··· TEKS BACAAN ···

Skip to main content

Sejarah maulidan (12)

Sejarah maulidan (12)

Pembahasan ketiga: Sejarah perkembangan maulidan di dunia Islam

Pendahuluan

Setelah kita mengetahui bahwa perayaan maulidan pertama kali diadakan oleh para penguasa kerajaan 'Ubaidiyyah (Fathimiyyah) yang sesat dan menyesatkan, sebagaimana disebutkan oleh para 'ulama Islam sebelum ini. Itu menunjukkan bahwa perayaan maulidan itu bukanlah dari Sunnah Rasulullah Shallallaahu 'alaihi wa Sallam, akan tetapi sunnahnya para penguasa kerajaan 'Ubaidiyyah (Fathimiyyah) yang sesat dan menyesatkan itu. Maka tibalah saatnya bagi kita untuk memasuki pembahasan inti yakni tentang sejarah perkembangan perayaan maulidan di dunia Islam. Agar kita mengetahui lebih banyak tentang asal muasal perayaan maulidan ini.

Sejarah perkembangan maulidan di dunia Islam

Periode perkembangan perayaan maulidan di dunia Islam, dapat dibagi menjadi 6 periode, yaitu sebagai berikut:

Periode pertama:

Permulaan diadakannya perayaan maulid menurut para ahli sejarah -sebagaimana telah diterangkan di atas- dimulai dari masa kekuasaan seorang raja kerajaan bani 'Ubaidiyyah (Fathimiyyah) di Mesir. Yaitu pada masa kekuasaan al-Mu'iz lidinillah, seorang raja ke-4 dari kerajaan 'Ubaidiyyah (Fathimiyyah) di Mesir, dialah yang pertama kali mengadakan maulidan di Kairo, Mesir tepatnya menurut para ahli sejarah pada tahun 362-an Hijriyyah.

··· INFORMASI HASIL EKSTRAKSI ···

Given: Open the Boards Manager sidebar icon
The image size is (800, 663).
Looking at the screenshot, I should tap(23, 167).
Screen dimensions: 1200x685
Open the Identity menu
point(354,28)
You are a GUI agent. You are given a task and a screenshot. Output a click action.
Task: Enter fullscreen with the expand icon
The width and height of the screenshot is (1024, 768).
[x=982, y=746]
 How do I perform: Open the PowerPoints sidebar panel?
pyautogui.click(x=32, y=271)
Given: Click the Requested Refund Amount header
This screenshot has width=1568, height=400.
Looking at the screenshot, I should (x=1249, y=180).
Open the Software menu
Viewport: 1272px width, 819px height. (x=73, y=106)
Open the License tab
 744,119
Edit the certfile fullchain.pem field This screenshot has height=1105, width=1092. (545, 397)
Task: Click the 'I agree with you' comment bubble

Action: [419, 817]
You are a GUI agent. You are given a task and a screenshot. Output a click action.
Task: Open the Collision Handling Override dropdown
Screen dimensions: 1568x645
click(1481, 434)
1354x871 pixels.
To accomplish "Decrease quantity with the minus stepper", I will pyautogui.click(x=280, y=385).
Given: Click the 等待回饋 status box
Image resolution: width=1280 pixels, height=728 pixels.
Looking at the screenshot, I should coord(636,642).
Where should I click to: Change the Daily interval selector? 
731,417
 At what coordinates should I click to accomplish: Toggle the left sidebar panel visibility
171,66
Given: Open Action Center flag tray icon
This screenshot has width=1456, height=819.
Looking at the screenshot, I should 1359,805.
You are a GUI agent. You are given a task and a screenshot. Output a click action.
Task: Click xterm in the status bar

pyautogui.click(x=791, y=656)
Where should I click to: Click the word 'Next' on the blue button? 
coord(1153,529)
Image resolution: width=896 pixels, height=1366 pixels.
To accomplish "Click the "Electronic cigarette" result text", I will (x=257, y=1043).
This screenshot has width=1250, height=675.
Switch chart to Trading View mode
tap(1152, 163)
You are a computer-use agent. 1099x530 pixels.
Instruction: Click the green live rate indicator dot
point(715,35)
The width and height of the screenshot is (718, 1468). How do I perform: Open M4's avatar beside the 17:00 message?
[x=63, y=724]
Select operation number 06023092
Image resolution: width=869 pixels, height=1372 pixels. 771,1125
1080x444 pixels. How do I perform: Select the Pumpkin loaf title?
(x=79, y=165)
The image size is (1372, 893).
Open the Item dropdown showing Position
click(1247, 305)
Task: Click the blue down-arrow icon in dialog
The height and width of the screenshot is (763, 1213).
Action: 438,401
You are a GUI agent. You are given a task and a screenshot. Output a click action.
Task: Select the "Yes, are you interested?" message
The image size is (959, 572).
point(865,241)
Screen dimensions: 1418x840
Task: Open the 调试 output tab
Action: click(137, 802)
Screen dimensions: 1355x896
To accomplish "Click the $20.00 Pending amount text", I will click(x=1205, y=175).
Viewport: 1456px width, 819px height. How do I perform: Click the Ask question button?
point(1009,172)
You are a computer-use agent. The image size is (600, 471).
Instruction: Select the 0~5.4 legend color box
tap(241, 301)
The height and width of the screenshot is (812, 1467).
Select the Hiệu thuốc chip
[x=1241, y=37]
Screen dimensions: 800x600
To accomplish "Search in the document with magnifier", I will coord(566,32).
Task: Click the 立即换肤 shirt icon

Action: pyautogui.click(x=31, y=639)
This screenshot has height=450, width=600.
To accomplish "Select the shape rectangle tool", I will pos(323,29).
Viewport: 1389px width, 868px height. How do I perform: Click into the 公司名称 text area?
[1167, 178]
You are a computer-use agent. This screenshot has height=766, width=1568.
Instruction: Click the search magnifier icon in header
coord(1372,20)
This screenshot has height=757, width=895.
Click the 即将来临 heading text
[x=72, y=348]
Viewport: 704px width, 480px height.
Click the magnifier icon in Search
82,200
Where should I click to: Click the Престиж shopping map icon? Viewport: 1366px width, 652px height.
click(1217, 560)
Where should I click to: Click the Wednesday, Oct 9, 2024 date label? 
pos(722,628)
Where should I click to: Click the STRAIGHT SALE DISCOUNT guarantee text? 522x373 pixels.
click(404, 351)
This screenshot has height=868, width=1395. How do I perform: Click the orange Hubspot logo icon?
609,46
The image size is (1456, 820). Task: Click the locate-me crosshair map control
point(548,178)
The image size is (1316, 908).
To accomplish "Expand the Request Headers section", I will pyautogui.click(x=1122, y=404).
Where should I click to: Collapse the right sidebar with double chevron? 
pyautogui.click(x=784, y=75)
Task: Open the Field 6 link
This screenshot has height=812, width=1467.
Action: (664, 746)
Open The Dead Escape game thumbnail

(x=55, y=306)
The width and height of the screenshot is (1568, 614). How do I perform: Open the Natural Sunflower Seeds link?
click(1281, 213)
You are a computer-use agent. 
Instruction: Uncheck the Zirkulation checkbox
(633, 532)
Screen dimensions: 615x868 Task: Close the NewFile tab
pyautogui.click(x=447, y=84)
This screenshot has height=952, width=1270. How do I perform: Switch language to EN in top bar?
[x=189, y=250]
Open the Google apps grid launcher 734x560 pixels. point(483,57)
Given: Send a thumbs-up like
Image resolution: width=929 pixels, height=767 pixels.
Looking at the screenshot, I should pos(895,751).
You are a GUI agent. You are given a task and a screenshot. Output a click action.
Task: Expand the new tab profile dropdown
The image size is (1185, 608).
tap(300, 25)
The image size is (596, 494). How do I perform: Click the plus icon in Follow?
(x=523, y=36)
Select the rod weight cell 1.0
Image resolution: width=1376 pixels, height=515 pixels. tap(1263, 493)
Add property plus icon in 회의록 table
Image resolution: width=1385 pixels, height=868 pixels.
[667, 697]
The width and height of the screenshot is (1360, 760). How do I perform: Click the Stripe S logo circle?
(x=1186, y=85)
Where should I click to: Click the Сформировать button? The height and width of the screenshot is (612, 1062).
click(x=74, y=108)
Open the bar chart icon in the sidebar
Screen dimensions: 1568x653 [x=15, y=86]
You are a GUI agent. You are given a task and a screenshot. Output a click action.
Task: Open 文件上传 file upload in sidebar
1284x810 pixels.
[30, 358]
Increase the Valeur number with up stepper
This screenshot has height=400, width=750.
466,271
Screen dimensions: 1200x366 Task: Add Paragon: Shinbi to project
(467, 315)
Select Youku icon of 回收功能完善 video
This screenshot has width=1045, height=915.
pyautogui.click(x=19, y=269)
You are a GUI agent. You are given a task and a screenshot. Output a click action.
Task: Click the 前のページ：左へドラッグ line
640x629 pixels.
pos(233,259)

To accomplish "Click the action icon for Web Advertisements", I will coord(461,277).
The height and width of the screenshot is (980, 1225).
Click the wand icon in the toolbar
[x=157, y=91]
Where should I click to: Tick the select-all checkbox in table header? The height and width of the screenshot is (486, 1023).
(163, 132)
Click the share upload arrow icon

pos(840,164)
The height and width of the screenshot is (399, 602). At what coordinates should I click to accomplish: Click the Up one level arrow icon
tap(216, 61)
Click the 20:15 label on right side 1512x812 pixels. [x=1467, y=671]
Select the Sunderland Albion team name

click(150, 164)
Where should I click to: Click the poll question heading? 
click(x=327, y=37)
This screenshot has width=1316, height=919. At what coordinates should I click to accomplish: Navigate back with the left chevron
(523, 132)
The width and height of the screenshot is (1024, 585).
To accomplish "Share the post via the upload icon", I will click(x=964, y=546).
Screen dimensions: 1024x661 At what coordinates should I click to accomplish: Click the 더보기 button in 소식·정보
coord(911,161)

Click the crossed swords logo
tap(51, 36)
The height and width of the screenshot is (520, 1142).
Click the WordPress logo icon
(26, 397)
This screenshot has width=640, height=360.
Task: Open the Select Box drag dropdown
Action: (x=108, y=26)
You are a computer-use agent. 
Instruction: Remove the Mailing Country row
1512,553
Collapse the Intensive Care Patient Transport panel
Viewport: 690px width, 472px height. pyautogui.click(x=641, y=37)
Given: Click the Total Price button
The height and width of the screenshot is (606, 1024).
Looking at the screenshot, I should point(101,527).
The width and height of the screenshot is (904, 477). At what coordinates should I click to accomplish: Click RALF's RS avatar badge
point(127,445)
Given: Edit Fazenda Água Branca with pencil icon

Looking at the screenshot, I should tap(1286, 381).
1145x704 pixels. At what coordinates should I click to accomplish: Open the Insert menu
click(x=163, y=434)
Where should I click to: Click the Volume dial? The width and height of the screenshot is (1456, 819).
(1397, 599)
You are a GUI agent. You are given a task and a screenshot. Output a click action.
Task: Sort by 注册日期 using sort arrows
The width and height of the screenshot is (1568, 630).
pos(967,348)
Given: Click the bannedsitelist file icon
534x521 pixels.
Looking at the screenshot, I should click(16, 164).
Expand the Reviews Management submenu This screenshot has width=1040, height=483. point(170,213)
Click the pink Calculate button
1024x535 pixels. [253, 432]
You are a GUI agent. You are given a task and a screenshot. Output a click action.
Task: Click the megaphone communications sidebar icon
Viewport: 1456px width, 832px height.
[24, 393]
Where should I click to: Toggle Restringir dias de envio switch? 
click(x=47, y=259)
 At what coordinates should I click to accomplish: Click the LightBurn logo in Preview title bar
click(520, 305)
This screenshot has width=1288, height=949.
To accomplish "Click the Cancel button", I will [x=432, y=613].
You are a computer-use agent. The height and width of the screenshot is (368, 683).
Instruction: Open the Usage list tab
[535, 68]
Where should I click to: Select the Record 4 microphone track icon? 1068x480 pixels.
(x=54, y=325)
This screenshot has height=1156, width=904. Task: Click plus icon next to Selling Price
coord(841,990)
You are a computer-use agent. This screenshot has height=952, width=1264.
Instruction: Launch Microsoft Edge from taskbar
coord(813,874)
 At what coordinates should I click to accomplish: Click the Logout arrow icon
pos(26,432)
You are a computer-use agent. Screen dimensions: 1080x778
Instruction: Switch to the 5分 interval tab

···

### YANG DIHARAPKAN
Tulis ulang bagian teks tentang sejarah maulidan, mulai dari "Pembahasan ketiga: Sejarah" hingga "perayaan maulidan ini.", dan ganti "penguasa" dengan "pemimpin".

### HASIL DI BAWAH
Pembahasan ketiga: Sejarah perkembangan maulidan di dunia Islam

Pendahuluan

Setelah kita mengetahui bahwa perayaan maulidan pertama kali diadakan oleh para pemimpin kerajaan 'Ubaidiyyah (Fathimiyyah) yang sesat dan menyesatkan, sebagaimana disebutkan oleh para 'ulama Islam sebelum ini. Itu menunjukkan bahwa perayaan maulidan itu bukanlah dari Sunnah Rasulullah Shallallaahu 'alaihi wa Sallam, akan tetapi sunnahnya para pemimpin kerajaan 'Ubaidiyyah (Fathimiyyah) yang sesat dan menyesatkan itu. Maka tibalah saatnya bagi kita untuk memasuki pembahasan inti yakni tentang sejarah perkembangan perayaan maulidan di dunia Islam. Agar kita mengetahui lebih banyak tentang asal muasal perayaan maulidan ini.